I might not paid attention that well...but there's also a section there called 'ritual hall' where the dervishes used to perform sema' (whirling dance) 

We went out and entered into another building which used to be a kitchen. It was located on the right side of the mausoleum. The kitchen was also used for educating the dervishes and teaching the sema'. 

Outside in the middle was a courtyard... Where there's supposed to be a fountain. But I just saw a small pond where a lot of coins was thrown inside it. There're always stupid people around this world who went and made a wish and threw coins there. So, if you think you don't  have enough coin to go to toilet, you can always take it from here...😂
On the way out, we could see the dervish lodge located on the left side. We didn't enter this section. 

Once finished, we waited at the meeting point outside the museum and while the rest went for a free toilet break. From there we walked back to our bus. On the way there, we stopped for a while at the souvenir shop. Main items sold here were related to the whirling dervish or mawlana or pictures of evil eyes symbol. From there we continued our journey to Cappdocia.

Before reached our hotel in Cappdocia, we stopped at Sultanhani Caravanserai. Caravanserai literally means 'caravan palace'. This building provided accommodation and other  amenities for the merchants and stabling for their animals. It was situated on Konya-Aksaray highway and Sultanhani Caravanserai was the largest and best caravanserai of the Seljuk. It was built by Alaattin Keykubat I in 1229. It was restored and extended in 1278. After the extension it became the largest Caravanserai in Turkey. 


It was free for the first three days, following that the traders had to pay if continued staying there. During this period, the ill would be treated and animals would be tended. It consisted of two sections, opened and covered. The open courtyard was used in summer and the covered one was used in winter. The courtyard was where the tied the camel at night in the opened area.
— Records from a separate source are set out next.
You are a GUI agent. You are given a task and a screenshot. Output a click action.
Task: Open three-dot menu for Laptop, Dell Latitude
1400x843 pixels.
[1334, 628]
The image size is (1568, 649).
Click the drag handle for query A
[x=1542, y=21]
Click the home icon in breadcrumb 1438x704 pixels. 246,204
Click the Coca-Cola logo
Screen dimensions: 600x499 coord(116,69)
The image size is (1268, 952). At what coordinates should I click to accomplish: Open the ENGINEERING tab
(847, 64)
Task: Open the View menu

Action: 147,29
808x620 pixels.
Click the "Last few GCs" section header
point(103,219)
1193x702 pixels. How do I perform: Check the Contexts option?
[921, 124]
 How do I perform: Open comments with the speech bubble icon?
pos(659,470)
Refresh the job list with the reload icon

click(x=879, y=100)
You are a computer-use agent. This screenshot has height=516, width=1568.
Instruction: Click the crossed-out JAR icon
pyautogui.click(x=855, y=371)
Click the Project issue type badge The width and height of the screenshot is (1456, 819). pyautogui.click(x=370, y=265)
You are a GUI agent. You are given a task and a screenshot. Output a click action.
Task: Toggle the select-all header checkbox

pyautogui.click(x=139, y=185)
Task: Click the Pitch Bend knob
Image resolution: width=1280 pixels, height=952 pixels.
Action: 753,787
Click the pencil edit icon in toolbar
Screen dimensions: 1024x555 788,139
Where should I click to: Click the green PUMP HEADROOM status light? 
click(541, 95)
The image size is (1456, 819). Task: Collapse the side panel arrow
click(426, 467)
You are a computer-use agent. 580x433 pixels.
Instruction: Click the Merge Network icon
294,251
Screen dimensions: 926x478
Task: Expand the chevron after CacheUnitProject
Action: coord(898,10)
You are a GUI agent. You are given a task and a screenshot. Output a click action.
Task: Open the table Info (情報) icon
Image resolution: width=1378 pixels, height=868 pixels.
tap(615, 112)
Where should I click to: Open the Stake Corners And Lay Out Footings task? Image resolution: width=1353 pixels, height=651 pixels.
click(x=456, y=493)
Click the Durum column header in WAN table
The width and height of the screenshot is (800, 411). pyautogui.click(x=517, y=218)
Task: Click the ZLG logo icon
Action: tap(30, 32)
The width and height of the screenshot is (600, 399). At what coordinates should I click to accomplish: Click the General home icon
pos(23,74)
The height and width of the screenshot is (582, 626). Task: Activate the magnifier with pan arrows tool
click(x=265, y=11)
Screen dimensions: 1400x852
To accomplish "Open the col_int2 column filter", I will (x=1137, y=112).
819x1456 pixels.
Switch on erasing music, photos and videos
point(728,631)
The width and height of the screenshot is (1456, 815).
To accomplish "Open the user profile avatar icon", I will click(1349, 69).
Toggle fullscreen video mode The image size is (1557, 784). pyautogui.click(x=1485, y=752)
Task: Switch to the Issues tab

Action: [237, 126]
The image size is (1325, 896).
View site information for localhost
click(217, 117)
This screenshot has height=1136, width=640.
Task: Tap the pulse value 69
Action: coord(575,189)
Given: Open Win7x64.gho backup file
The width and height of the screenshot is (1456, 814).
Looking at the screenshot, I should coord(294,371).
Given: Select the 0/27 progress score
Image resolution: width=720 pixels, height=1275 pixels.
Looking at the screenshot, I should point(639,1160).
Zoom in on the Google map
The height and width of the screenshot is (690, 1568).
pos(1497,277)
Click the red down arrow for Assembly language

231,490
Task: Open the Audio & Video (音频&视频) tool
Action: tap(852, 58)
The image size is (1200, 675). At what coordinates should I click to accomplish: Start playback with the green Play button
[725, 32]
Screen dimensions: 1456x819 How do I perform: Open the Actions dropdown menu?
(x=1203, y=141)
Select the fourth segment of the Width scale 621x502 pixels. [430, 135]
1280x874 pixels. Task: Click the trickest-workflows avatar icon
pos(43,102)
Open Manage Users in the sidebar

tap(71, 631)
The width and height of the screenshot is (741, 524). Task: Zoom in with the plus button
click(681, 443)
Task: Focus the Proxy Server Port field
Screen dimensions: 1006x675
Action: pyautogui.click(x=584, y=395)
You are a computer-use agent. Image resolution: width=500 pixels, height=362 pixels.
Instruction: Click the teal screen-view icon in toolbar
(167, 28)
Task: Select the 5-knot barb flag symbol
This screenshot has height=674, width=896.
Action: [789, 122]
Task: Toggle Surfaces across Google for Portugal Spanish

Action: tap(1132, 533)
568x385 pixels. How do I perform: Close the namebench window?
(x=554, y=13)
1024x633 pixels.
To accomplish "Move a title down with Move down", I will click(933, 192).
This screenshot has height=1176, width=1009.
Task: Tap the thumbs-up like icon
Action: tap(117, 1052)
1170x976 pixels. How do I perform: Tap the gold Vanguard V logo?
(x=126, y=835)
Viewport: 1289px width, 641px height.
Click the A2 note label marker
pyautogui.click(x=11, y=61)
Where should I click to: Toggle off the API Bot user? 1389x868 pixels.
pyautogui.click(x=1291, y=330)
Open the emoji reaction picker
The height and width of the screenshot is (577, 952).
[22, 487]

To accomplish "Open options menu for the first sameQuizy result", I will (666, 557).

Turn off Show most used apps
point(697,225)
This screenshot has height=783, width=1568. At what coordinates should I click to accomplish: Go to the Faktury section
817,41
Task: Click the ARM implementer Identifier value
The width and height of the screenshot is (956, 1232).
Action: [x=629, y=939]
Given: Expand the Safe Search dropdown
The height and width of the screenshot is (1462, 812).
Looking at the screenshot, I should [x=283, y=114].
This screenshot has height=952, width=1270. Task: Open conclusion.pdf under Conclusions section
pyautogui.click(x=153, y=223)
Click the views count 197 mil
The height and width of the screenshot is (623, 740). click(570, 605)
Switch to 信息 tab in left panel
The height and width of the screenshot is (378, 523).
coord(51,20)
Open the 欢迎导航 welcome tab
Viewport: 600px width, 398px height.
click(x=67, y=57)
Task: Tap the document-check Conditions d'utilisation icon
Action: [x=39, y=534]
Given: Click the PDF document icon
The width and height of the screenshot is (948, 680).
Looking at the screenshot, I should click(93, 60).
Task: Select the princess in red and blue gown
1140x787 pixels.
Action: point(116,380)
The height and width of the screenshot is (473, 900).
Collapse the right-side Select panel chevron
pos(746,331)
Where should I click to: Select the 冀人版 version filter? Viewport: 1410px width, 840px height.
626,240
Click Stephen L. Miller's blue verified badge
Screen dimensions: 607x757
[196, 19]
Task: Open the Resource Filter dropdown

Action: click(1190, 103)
It was surrounded by bedrooms, kitchens and depots. 






This's considered like the inn during that time... Interesting in a way. I'd seen similar concept but smaller caravanserai last time in Spain. Can't remember which city it was. 

From there we walked to the souvenir shops nearby, before proceeded our journey to Ramada hotel. We were going to stay here for 2 nights. This was the only place we stayed for 2 nights, the rest of the places we just stayed overnight and started journey to the next destination on the next day. 

For those who're going to join the hot balloon ride, we had to wait in the lobby at 5 am in the morning. The rest can take their own sweet time because we're going to start our visit only at 9am. The hotel room was quite comfortable and this was the only hotel I could find an iron and iron board. That also, I only found it after I took nearly 15 minutes to complete ironing my quite thick cloth with the small traveler's iron...😂.

Ok...I had to wake up early tomorrow for hot balloon ride.